## Text segment
══════

# Scallop & Mushroom on Rosemary Kebabs



## dragnlaw (Sep 22, 2016)

I printed this recipe off direct from the website, ergo I'm posting the link to it.  More often I rewrite these recipes but (obviously) not always.  This is one not rewritten.   But the pictures are my own. 







Do use 'fresh' breadcrumbs (as in tiny cubes)






Try to make sure that your mushrooms & scallops are the same size.






Use a bamboo skewer first to pierce guide holes (metal is too thick and probably angular, causing splitting, the bamboo is round)  before threading the rosemary stem.  
Don't forget to wrap foil around the leaves. Think presentation - presentation - presentation   really, you don't want burnt rosemary leaves!  Yeah, OK, I forgot, most chefs would say they are caramelized





Don't worry if the creme fraiche dribbles around.






Serve and...






Burp, . . .  oh, pardon me

and here is the link to FineCooking's recipe.  Hope you try it. 

Scallop & Mushroom Rosemary Kebabs


----------



## dragnlaw (Sep 22, 2016)

oh yeah,  in 2nd picture, if you note, I scrapped out the gills to try and make more room for the stuffing.  

LOL - yep, I used a very tiny spoon.


----------



## Dawgluver (Sep 22, 2016)

*Scallop &amp; Mushroom on Rosemary Kebabs*

Those look wonderful, dragnlaw!


----------



## dragnlaw (Sep 22, 2016)

══════

## Given entries
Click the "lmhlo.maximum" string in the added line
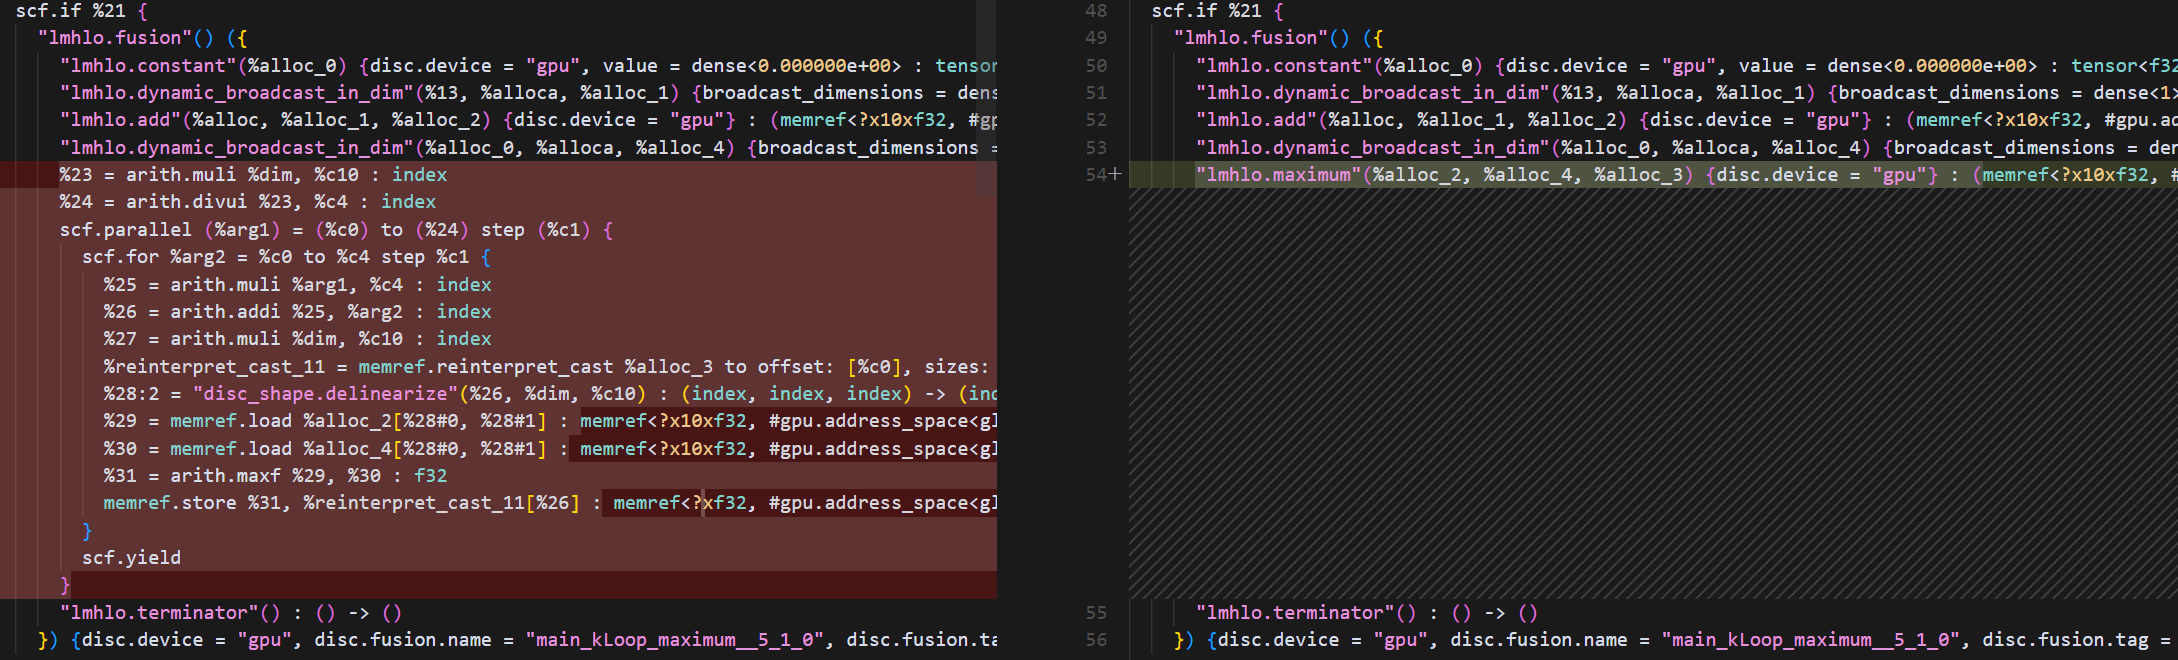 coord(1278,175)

══════

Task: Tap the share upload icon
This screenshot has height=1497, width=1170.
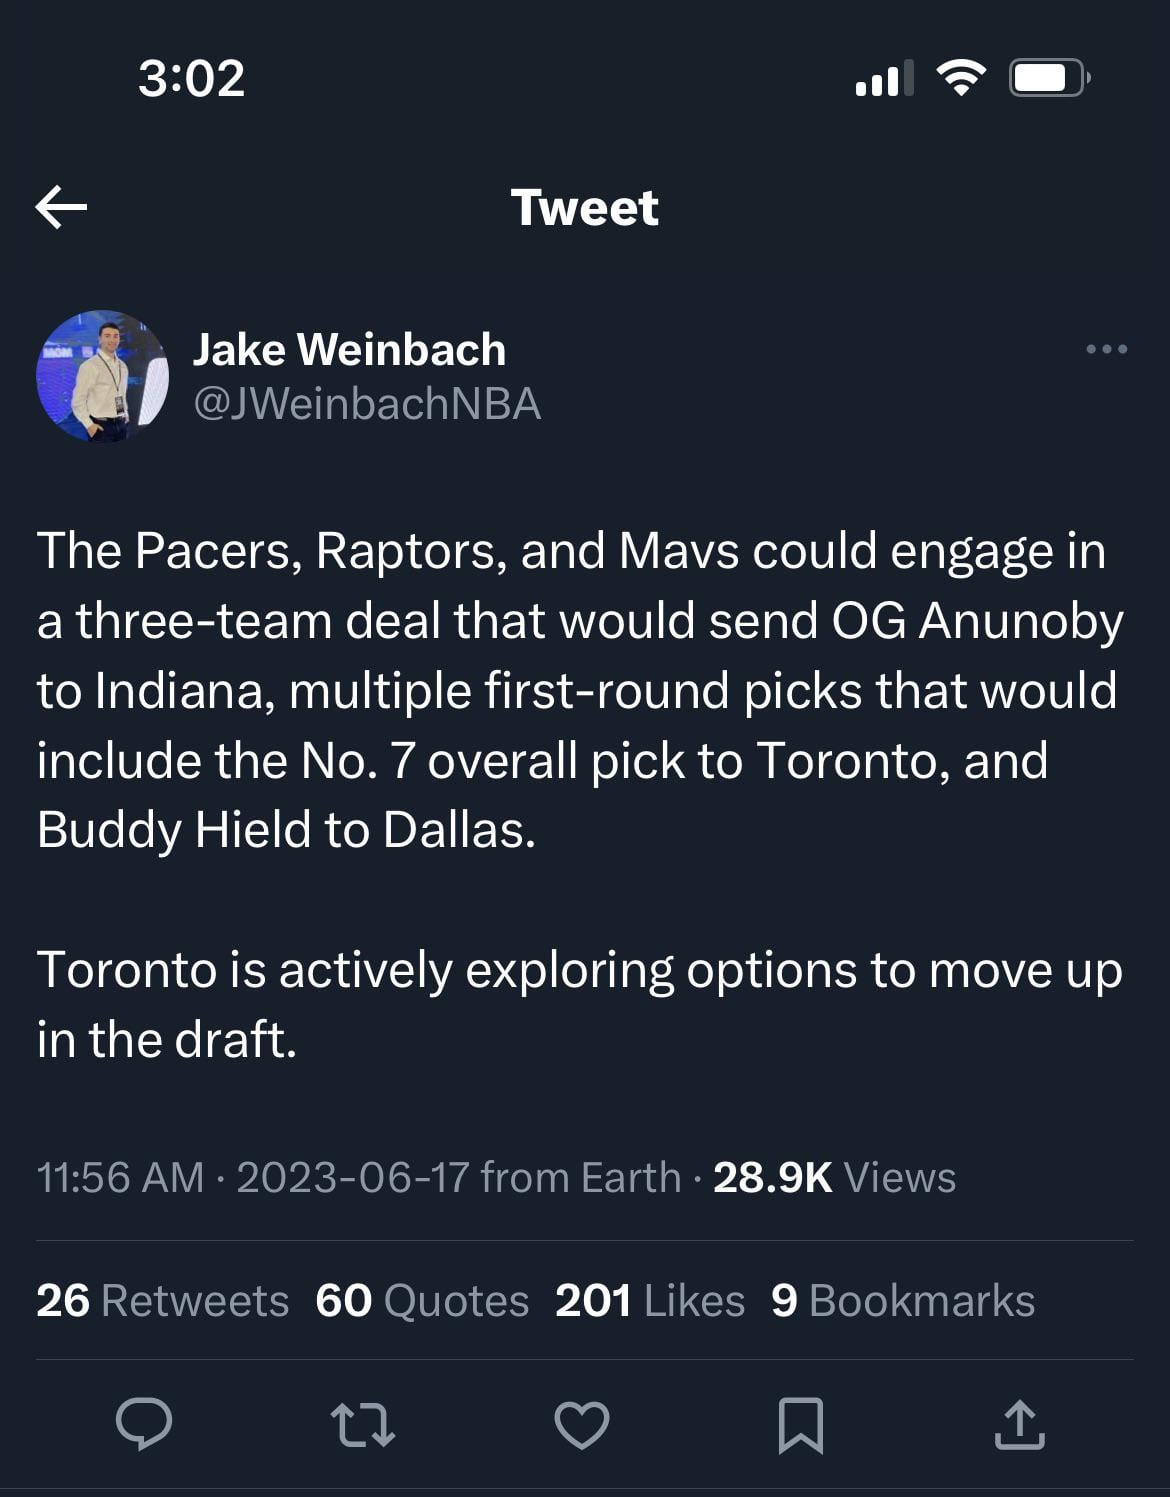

══════

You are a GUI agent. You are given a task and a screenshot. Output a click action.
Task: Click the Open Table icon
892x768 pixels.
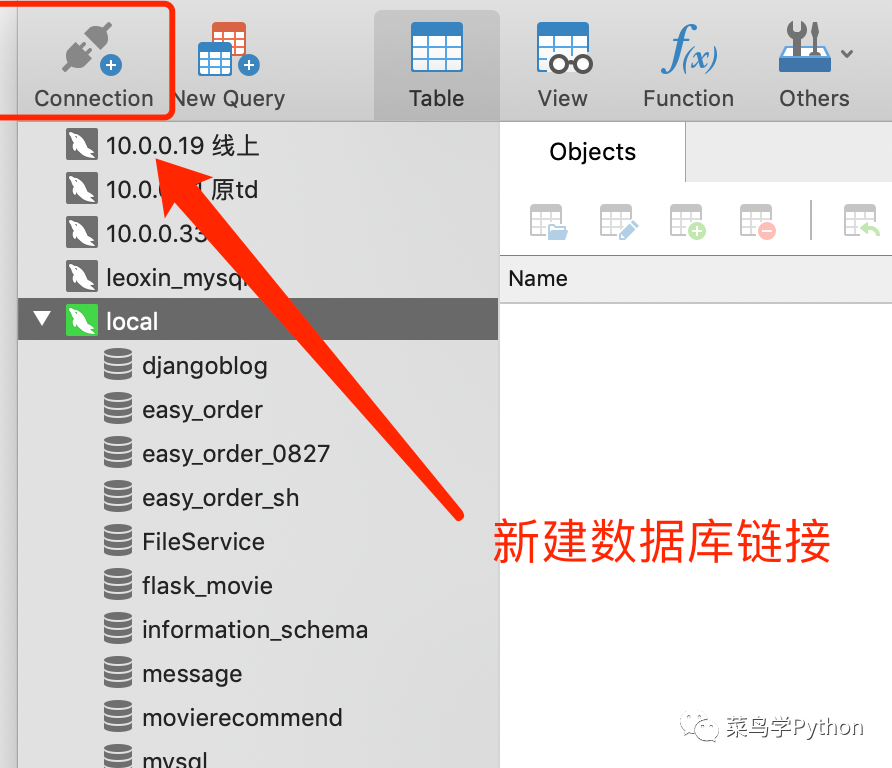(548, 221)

══════

## Brief A
Name every food ingredient mentioned in the forum thread about scallop and mushroom rosemary kebabs.
## Brief B
In the kebab thread, what did dragnlaw scrape out of the mushrooms, and why?
## Brief C
Continue the forum thread on scallop and mushroom rosemary kebabs from where it stops.

## Written response A
Fresh breadcrumbs, mushrooms, scallops, rosemary, and creme fraiche.

## Written response B
dragnlaw scraped out the gills to make more room for the stuffing.

## Written response C
Dawgluver said:


> Those look wonderful, dragnlaw!



Thank you!    

They really tasted even better than they looked!


----------



## Addie (Sep 24, 2016)

dragnlaw said:


> oh yeah,  in 2nd picture, if you note, I scrapped out the gills to try and make more room for the stuffing.
> 
> LOL - yep, I used a very tiny spoon.



A grapefruit spoon would have made the scrapping of the gills so easy. The serrated tip makes jobs of scraping go more smoothly and quicker.

I have four of these spoons and use them all the time. But never for grapefruit. I am a heart patient and am on meds that don't do so well with grapefruit.


----------



## Cheryl J (Sep 24, 2016)

Looks delicious, dragn and thank you for sharing!  I love scallops....mushrooms and rosemary, too.  

And I want that serving dish!


----------



## dragnlaw (Sep 24, 2016)

Cheryl - LOL...   $erving di$h $pecial...  at the dollar $tore!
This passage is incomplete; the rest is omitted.